The Ending of Ernest Hemingway's "A Farewell to Arms"

 

Hemingway struggled with the ending of  A Farewell to Arms. By his count he wrote 39 of them “before I was satisfied.” A 2012 edition presents 47 endings of the book. The endings range from two-three lines to few pages. Some of these are known as s: (1) The Nada Ending, (2) The Fitzgerald Ending, (3) The Religious Ending, (4) The Live-Baby Ending, (5) The Morning After Ending, (6) The Funeral Ending etc.

"The Nada Ending" is represented by three fragmentary attempts to express Henry's sense of being-and-nothingness after Catherine's death. His mind is stunned and produces only a negative response, a form of nada. He senses that everything is gone —all their love—and will never be again. The bluntest of the three attempts simply states that there is nothing left to the story and that all the narrator can promise is that we all die.


F. Scott Fitzgerald advised Hemingway editorially on a number of matters in A Farewell to Arms. He so admired one passage in the book that he noted it in the typescript as being "One of the most beautiful pages in all English literature” and suggested Hemingway to end the book with that. The passage referred to is that in which Henry, in Chapter XXXIV, contemplates how the world "kills the very good and the very gentle and the very brave impartially" and concludes "If you are none of these you can be sure it will kill you too but there will be no special hurry.”

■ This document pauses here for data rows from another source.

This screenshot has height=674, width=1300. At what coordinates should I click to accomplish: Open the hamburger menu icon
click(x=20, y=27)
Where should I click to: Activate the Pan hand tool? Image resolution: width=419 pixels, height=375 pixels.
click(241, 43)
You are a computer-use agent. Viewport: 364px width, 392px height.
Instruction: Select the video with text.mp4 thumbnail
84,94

“The Religious Ending,” notices the “wisdom of the priest . . . who has always loved God and so is happy . . . [and asks] but how much is wisdom and how much is luck to be . . . born that way?” No one, the narrator concludes, can take God away from the priest, and thus the priest is happy. With such a conclusion the priest would have emerged as the supreme mentor of this Bildungsroman, not Rinaldi, Count Greffi, or even Catherine.

In “The Live-Baby Ending” Frederic and Catherine's child lives, instead of dying as it does in the novel. In this version Henry finds it difficult to talk about the boy without feeling bitter toward him: “I could tell about the boy . . . [but] he does not belong in this story”.

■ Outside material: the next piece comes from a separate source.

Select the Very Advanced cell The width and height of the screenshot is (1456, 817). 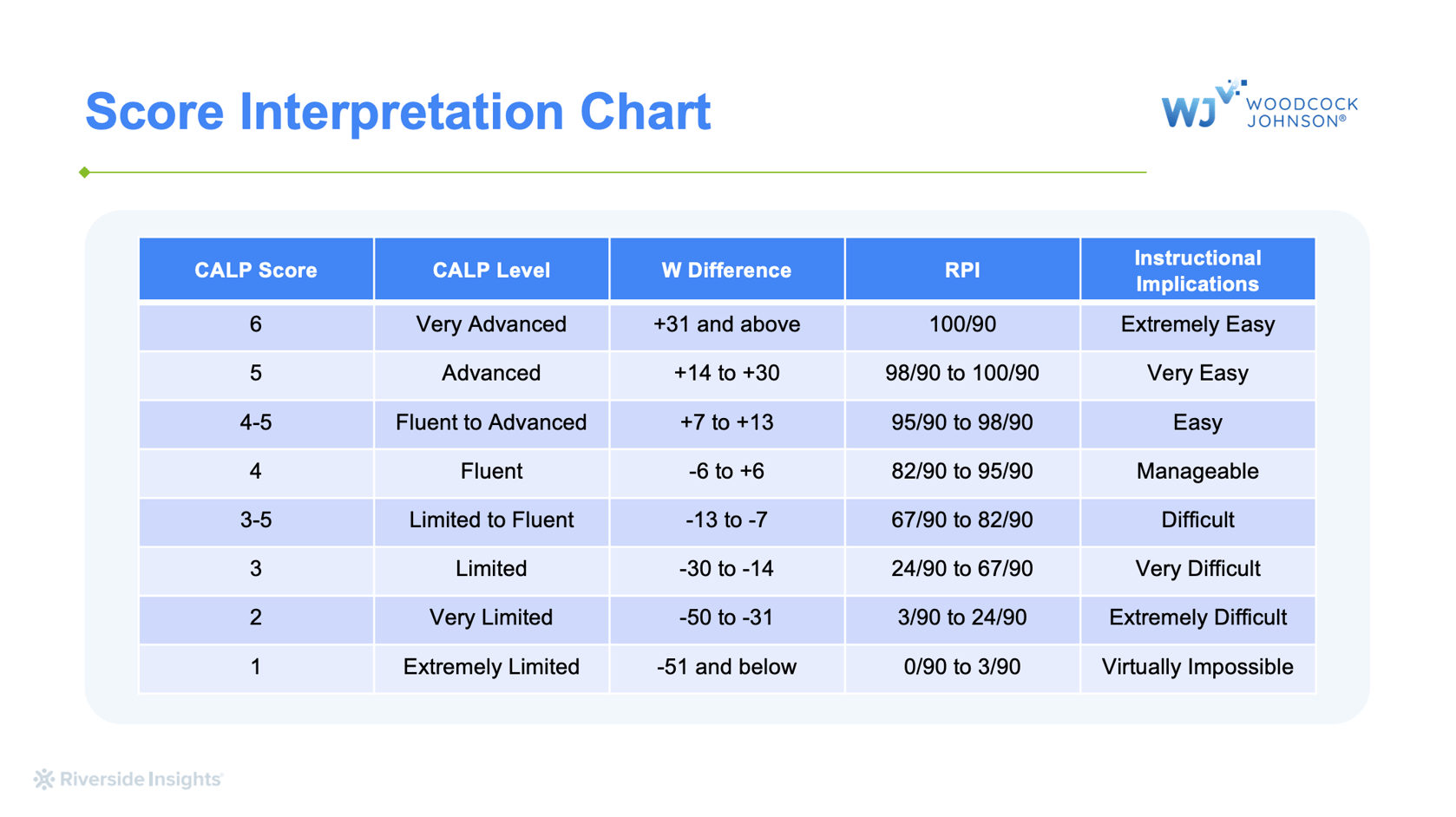point(491,324)
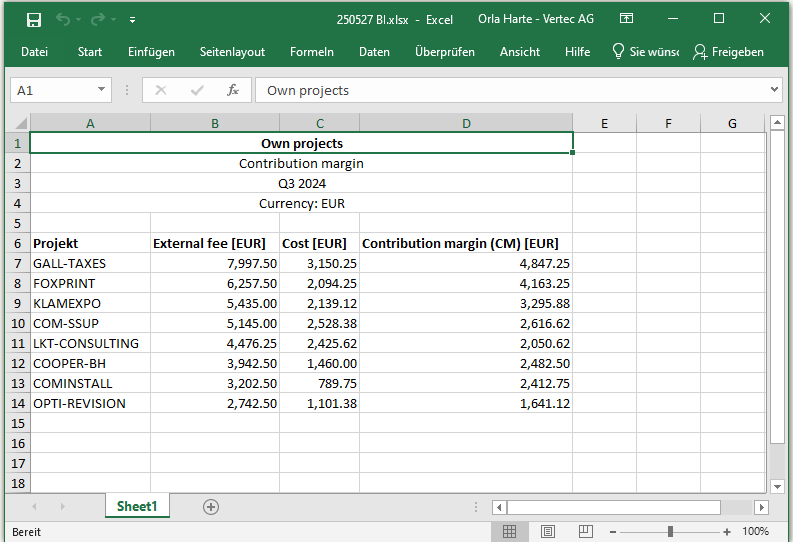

“The Morning-After Ending” prolongs Frederic Henry’s suffering by tracing his steps to the hotel where he finally and fitfully falls asleep and awakens to the realization that nothing will ever be the same again.

In “The Funeral Ending” Henry says that he could tell about his meeting with the undertaker and "the business of burial in a foreign country," but, the implication is, as the sentence trails off, he will not.


The art wisdom implicit in the conclusion of A Farewell to Arms is critically revealed in Henry James's statement of the central problem of ending novels, which he made in the preface to Roderick Hudson-. "He [the writer] is in the perpetual predicament that the continuity of things is the whole matter for him, of comedy and tragedy; that this continuity is never broken, and that, to do anything at all, he has at once intensely to consult and intensely ignore it." As the variant endings here examined indicate, Hemingway struggled mightily with the problem of breaking and yet not breaking continuity in his narrative design.